* _Supplied passage_:
Though I was aware of the repeated criticism to World
War Z for taking so many liberties with the book series by Max Brooks, and I was
not particularly pleased with the heavy use of digital zombies that I saw in
the trailers, I found World War Z an engaging and highly entertaining movie
with great moments of cinematic suspense. Without the gore of previous zombie
adventures like 28 Days Later and the like, WWZ shares with them the fast, kinetic
zombies that are capable of physical feats that probably the undead were never able
to do while being alive.
By the way, the plot is not one of the movie strengths and the
film is quite able to mask this fact with an energetic pace and a variety of locations.
The zombie craze starts abruptly and the commanding center of the fight against
the zombies seems to be determined to get former UN officer Jerry Lane on a
plane to find the origins of the zombie disease, but as soon as he gets in the
plane, it seems that nobody cares anymore about his fate or his mission –except
his wife. The movie of course follows Brad Pitt all along. From New Jersey to a
US Navy ship and from there to an American military base in South Korea –a
sequence filmed entirely in the dark and where we do not see one single Asian zombie—,
then Israel and finally Wales. It is here that our hero, supported by the
remaining science staff of a World Health Organization facility, is able to
articulate and put into practice his theory about how to avoid zombie attacks.

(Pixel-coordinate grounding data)
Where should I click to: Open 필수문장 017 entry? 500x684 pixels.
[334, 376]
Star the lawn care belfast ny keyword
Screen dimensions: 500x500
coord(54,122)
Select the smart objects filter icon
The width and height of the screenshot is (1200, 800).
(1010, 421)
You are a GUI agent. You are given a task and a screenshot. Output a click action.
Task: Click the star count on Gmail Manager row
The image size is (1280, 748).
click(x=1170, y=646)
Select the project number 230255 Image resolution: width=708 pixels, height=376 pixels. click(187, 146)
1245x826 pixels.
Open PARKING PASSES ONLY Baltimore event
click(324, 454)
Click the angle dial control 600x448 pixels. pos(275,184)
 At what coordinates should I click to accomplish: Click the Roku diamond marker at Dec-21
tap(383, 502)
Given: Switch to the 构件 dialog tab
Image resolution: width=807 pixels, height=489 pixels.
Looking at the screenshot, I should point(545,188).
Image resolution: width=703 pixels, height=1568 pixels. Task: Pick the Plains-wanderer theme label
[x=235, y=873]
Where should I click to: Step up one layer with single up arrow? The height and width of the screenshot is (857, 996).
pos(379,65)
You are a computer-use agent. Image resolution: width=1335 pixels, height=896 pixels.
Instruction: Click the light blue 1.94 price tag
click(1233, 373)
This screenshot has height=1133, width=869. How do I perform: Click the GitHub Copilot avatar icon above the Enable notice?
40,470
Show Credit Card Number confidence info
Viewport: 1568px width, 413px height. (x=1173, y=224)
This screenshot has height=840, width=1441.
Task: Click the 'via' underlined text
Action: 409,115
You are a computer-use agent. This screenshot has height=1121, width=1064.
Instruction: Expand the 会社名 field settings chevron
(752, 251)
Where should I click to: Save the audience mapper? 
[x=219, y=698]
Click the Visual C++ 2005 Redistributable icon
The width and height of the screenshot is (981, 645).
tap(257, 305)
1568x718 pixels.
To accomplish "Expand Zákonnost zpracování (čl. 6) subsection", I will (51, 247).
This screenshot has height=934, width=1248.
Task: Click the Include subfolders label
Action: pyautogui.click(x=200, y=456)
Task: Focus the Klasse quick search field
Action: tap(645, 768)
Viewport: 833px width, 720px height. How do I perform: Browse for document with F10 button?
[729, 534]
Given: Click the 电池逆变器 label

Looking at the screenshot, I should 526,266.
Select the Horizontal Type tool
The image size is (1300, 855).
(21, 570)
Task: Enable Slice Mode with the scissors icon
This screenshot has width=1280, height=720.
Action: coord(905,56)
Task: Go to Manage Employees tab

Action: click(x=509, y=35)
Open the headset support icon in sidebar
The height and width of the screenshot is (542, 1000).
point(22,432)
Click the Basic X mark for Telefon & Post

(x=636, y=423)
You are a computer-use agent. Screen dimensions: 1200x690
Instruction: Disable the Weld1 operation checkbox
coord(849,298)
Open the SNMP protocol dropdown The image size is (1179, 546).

* _Problems and tasks_:
a. Quote the World War Z review word for word, starting at the words "Though I was" and ending after "while being alive.".
b. Summarize the World War Z review in two sentences.
The records have no connection to the text.

* _Answers to this exercise_:
a.
Though I was aware of the repeated criticism to World
War Z for taking so many liberties with the book series by Max Brooks, and I was
not particularly pleased with the heavy use of digital zombies that I saw in
the trailers, I found World War Z an engaging and highly entertaining movie
with great moments of cinematic suspense. Without the gore of previous zombie
adventures like 28 Days Later and the like, WWZ shares with them the fast, kinetic
zombies that are capable of physical feats that probably the undead were never able
to do while being alive.

b. Though aware that the film takes many liberties with the Max Brooks books and not pleased by the digital zombies in the trailers, the reviewer found World War Z engaging and suspenseful, with fast zombies like those of 28 Days Later but without the gore. The plot is weak, but an energetic pace and varied locations mask this as former UN officer Jerry Lane travels from New Jersey to a Navy ship, South Korea, Israel and finally Wales, where he puts into practice his theory about avoiding zombie attacks.